8 de junho de 2017

Klaus. Felipe Nunes (Polvo)

Este livro foi celebrado devido à idade do autor quando da sua publicação (19 anos) e, claro, alguns dos prémios ou atenções angariadas por esta sua conquista de elaborar uma narrativa coesa, concentrada, de mais de 100 páginas. Considerá-lo um “romance”, gráfico ou não, parece-nos ser algo hiperbolizado, devido à sua estrutura narrativa e à organização actancial das suas personagens e eventos. Nem sequer poderia ser descrito como novela, do ponto de vista literário, sendo antes um conto, o que não retira de forma alguma os contornos do que consegue cumprir nas suas pranchas. (Mais) 

Esta é uma história cuja estrutura e razão é simples. Klaus é um jovem adolescente, para todos os efeitos humano, mas que vive num mundo povoado por animais antropomorfizados no qual esse conceito, não sendo desconhecido, é estrangeiro. Através de um qualquer mecanismo fantástico, compreendemos que este é um mundo paralelo ao “nosso”, e que uma passagem terá ocorrido no passado, há dezasseis anos. Filho de um casal de tigres, a questão motriz do conto e que dá então a parte de complexidade ao livro é a crise de identidade do jovem Klaus.

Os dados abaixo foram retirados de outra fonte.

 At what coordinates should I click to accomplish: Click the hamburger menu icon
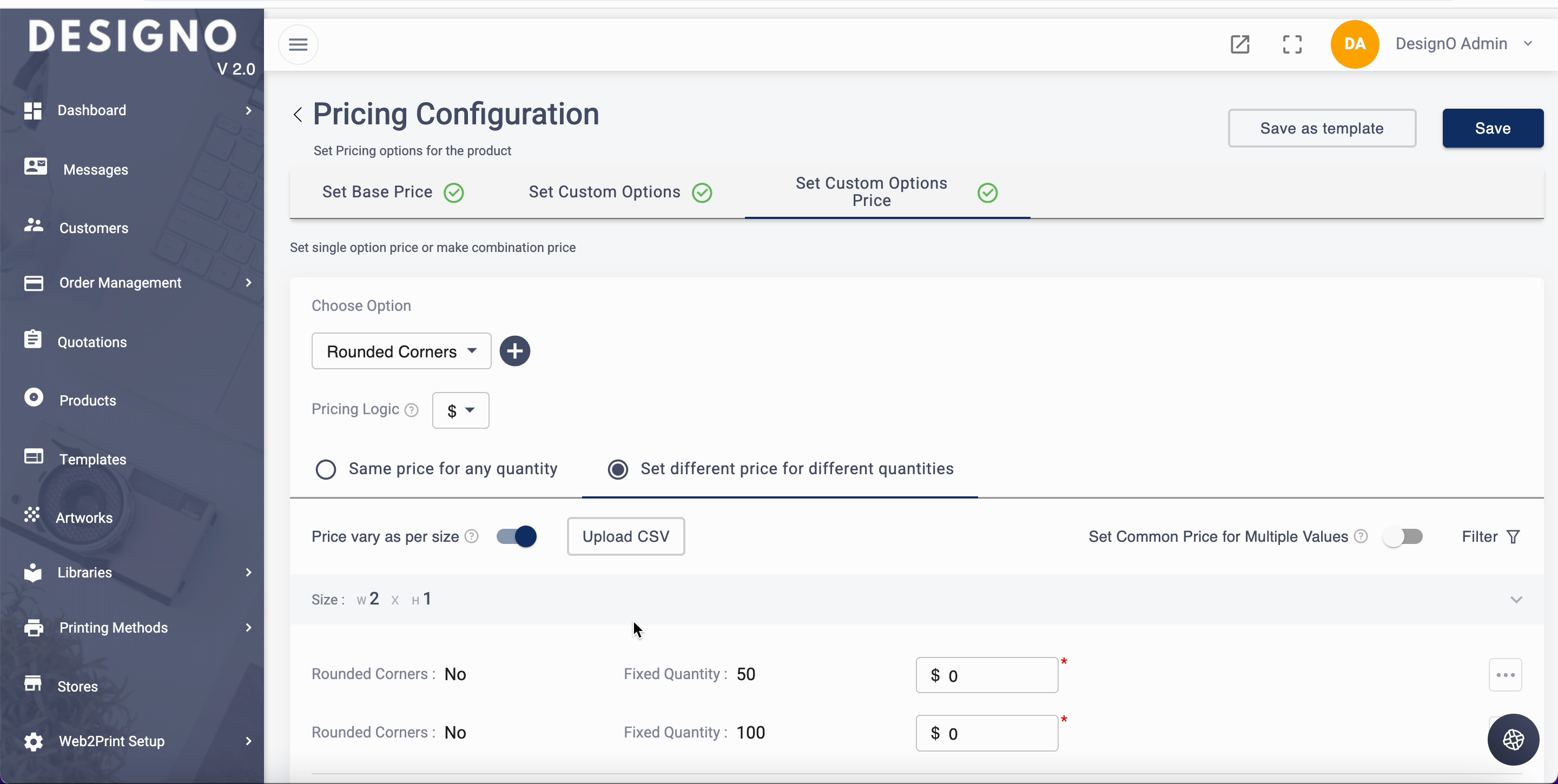click(298, 44)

Se bem que os instrumentos são as da clareza e limpidez de uma fábula, Felipe Nunes explora nesta história aquelas crises pelas quais todos os adolescentes atravessam, a de uma crise de valores, de relacionamento intergeracional e até mesmo de embates de personalidade que ocorrem entre si mesmos e os seus progenitores. No caso presente, vem misturar-se com uma fantasia comum, infantil, de que os nossos pais não o são, e que a nossa origem se prende a uma outra realidade paralela que, claro está, nos oferece um conforto de fantasia, e um mundo melhor onde tudo estaria resolvido. A metáfora aqui transforma-se então numa pequena saga de enganos, mal-entendidos, mas se que os elementos se tornem demasiado explícitos ou acabados. Na verdade, nunca teremos respostas definitivas sobre se a ideia de Klaus é verdadeira, se a origem imaginada é real, se as explicações dos pais são tangíveis. Ao leitor incauto, as imagens poderão dar uma resposta óbvia, mas as emoções, se escavadas e compreendidas com maior atenção, poderão revelar ambiguidades maiores.

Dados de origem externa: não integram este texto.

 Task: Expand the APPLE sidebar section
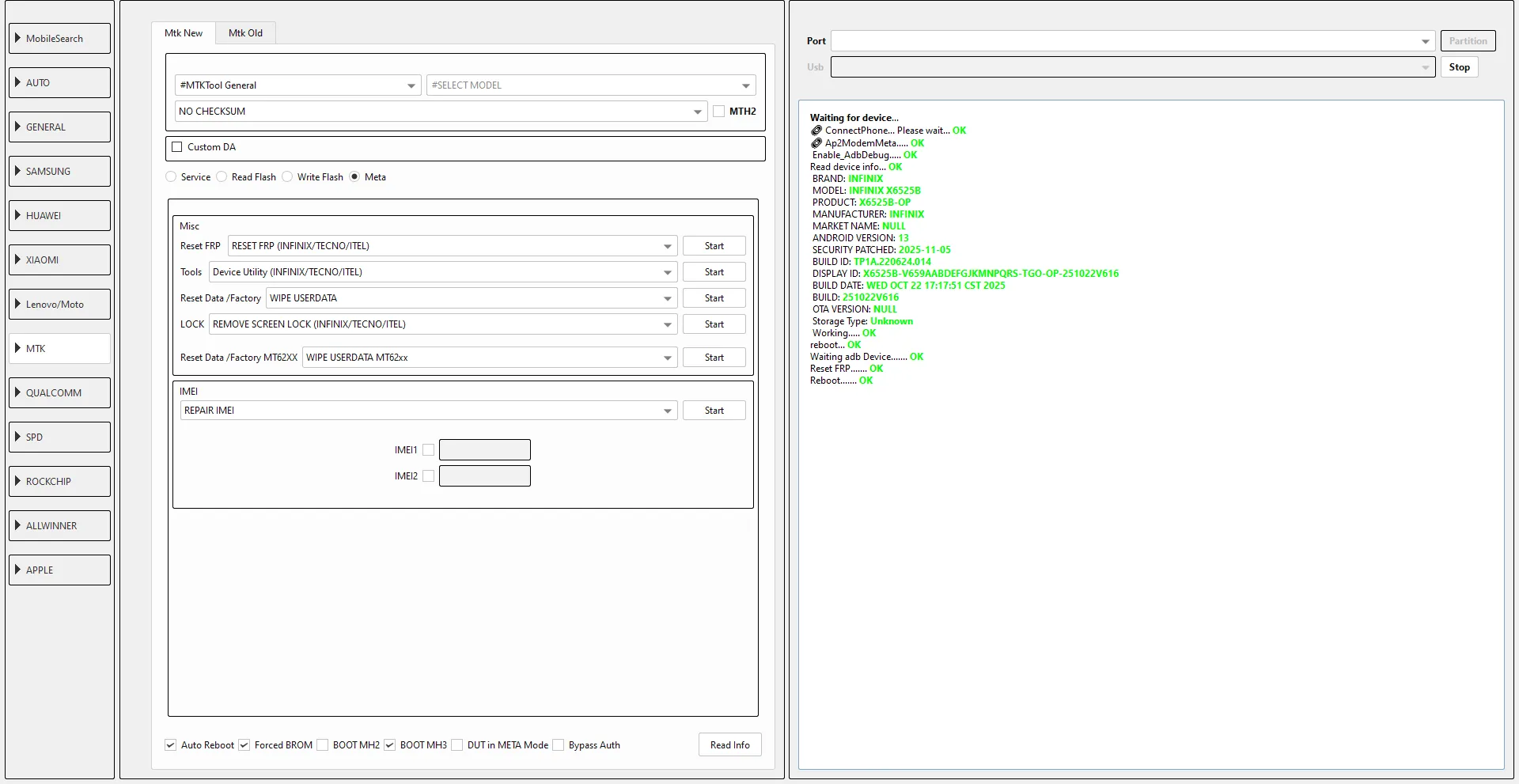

O livro ganha a sua força particular precisamente nos momentos dos não-ditos, em que as tensões entre Klaus e os seus colegas de escola, ou as pequenas pesquisas e reflexões a que se entregam lançam várias linhas de interpretação para todas as acções que faz, passadas e futuras, e, sobretudo, a profunda transformação que observamos tecer-se ao longo do livro. E é essa mudança que, cumprindo o coração de Klaus, torna a leitura do livro surpreendente na sua simplicidade.

O autor é detentor de uma assinatura gráfica muito gestual, de uma estilização rápida e devedora de uma série de tradições clássicas da banda desenhada para o público infantil. Existindo algumas limitações (vejam-se as figuras humanas no fim), elas disfarçam-se bem na prestação dos animais e do pequeno Klaus ao longo das páginas, com os seus cenários mínimos e uma composição de página basilar, mas nada intrusiva na legibilidade das acções. Assistente dos irmãos Fábio Moon e Gabriel Bá, o autor colherá lições de vários quadrantes, seguramente, mas Klaus providencia um quadro coeso deste seu primeiro gesto criativo.

Pequena rábula sobre a forma de procurarmos respostas sobre quem somos um pouco mais além dos círculo familiar, esta é uma pequena adenda à colecção de autores brasileiros contemporâneos que têm entrado no circuito português.

Nota final: agradecimentos à editora, pela oferta do volume.